In the past Crump has represented several families nationwide including Trayvon Martin who was killed by a neighborhood watch volunteer in Sanford, Florida. Michael Brown who was killed by police in Ferguson, Missouri in 2014- Also Stephon Clark who was shot by Police in Sacramento in 2018.
Crump, who is currently President of the National Civil Rights Trial Association, delivered a message that highlighted the “Evolution of Ben Franklin”.
Crump tells the story of Franklin who like many of America’s founding fathers was a slave owner. He (Franklin) took two black student’s as apprentice’s. “He saw for himself that black children could learn and achieve just like white children if given support and resource’s,” stated Crump. “Franklin concluded that the black’s he had as apprentices were even more intellectually superior than the white student’s he had.”
When Franklin realized this he felt he had to do something and correct the “original American lie,” that blacks were inferior to whites. “He became the first President of the American Abolitionist Society and we have to free the slaves if we are going to say we hold these truths to be self-evident that all men are created equal.”
Crump talked about the UCLA Law student of today compared to years ago. “They are very smart, and their intellect is beyond where I was when I was in Law School; So I am encouraged for the future when I come to things like this to be able to talk about the American Constitution and the basis for the Constitution.”
When asked what advice he would give today’s young Law student’s Crump replied: “You have to use the Law as a weapon, just like Thurgood Marshall did in Brown vs. the Board of Education.”
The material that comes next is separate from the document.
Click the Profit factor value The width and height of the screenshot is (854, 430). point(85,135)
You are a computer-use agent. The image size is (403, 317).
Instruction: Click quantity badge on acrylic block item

Some 400 people gathered in West Los Angeles to celebrate the 50th year of the BSLA. One was John Floyd. He was the organizations first president in 1969 and 1970. Floyd now lives in South Africa and made the trip to support the organization he helped get started.
“Before 1967 there were only four blacks and one Latino who graduated in the history of UCLA Law School,“ said Floyd. “In 1969 they admitted thirteen of us.”
Floyd and his classmates were community people instantly. The started the Black Law Journal. They formed the Black Law Center and the corner of Western and Adams as Law students they made a radio announcement-“Free Law Help”. The line was down the street with people seeking Law help.
“We couldn’t maintain, we were college student’s trying to get a degree. We finally turned all our clients over to Legal Aid- It was simply taking all our time,” added Floyd.
Floyd and the original B.S.L.A. stood for was right with America and Give their time to help out those in South L.A. during the turbulent sixties. Floyd also mentioned how the late Celes King of (King Bail Bonds) bailed him out of jail several time due to being arrested for protesting.
When asked to comment on today’s Law students Floyd who now lives in South Africa stated: “I am proud of today’s student’s, I’m glad they have a lot more enrolled now than we had to get this thing going, but we still have a long way to go in this country.”
Crump also had a solid message for all young student’s in B.S.L.A., “We just can’t be men of society we have to be men who uplift society.”